On Sunday, the Met literally turned the tables and threw a dinner on the same stage for the Spaniard’s golden anniversary. Guests included soprano Renée Fleming and the company’s new music director, Yannick Nézet-Séguin.
“I have been lucky with a healthy throat and the passion for what I do,” Domingo said, standing by his table in the middle of the stage before the empty 4,000-seat house, surrounded by dinner guests and joking, “for once, I’m here and I don’t have to sing!”
He noted that the international competition he started, Operalia, means that in just about every opera house in the world, he encounters its winners who have become stars he still mentors.

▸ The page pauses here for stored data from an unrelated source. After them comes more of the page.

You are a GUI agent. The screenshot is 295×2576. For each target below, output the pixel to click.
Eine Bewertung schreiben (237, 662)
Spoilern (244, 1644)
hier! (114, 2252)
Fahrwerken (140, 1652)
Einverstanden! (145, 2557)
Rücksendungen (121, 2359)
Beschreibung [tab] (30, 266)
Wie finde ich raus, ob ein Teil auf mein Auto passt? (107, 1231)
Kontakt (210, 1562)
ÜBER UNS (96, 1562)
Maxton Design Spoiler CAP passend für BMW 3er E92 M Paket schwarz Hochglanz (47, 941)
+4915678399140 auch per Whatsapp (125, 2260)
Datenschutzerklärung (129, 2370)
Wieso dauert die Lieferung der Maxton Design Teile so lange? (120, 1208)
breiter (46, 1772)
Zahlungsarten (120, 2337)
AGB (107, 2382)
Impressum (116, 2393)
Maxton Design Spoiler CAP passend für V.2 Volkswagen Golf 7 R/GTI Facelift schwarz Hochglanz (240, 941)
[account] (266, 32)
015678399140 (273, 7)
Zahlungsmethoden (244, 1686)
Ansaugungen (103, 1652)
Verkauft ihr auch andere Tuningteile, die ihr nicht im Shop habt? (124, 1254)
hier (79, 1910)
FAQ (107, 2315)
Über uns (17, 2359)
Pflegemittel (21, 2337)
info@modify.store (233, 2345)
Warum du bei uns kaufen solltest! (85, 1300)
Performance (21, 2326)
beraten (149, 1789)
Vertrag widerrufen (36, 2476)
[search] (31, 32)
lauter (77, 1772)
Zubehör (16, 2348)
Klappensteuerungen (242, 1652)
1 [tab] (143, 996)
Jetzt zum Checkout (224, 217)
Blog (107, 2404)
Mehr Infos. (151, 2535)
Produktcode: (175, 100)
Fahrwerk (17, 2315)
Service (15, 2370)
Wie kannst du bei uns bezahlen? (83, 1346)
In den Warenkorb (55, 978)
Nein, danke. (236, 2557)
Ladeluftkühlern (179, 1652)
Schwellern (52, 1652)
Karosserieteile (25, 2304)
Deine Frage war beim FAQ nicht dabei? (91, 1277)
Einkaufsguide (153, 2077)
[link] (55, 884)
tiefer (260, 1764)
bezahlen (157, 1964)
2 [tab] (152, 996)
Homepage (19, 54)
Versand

Nézet-Séguin, a French-Canadian about half Domingo’s age, remembers conducting the tenor some years ago “and every day he was the first arriving to work, he was coaching younger artists, coming to rehearsals, wanting to learn; he was always the most respectful, the most loving and passionate person in the room.”
In terms of vocal longevity, he added, “he’s a miracle.”
Domingo is currently appearing in his 52nd main role at the Met — as Germont in Verdi’s La traviata — among 151 global career roles, and counting.
The lifelong tenor now sings as a baritone, appearing in top theaters.
On Sunday, he remembered his Met debut a half century ago, when he was suddenly called to replace an ailing singer.
He was speeding in from his home in Teaneck, New Jersey, vocalising behind the wheel when the driver in the next car started laughing at him. Domingo rolled down his window and yelled out, “Why are you laughing?”
The man said,”because I’m going to the Met and I’m already hearing the opera.”
Domingo shouted back, “Well, you’ll be hearing me tonight!”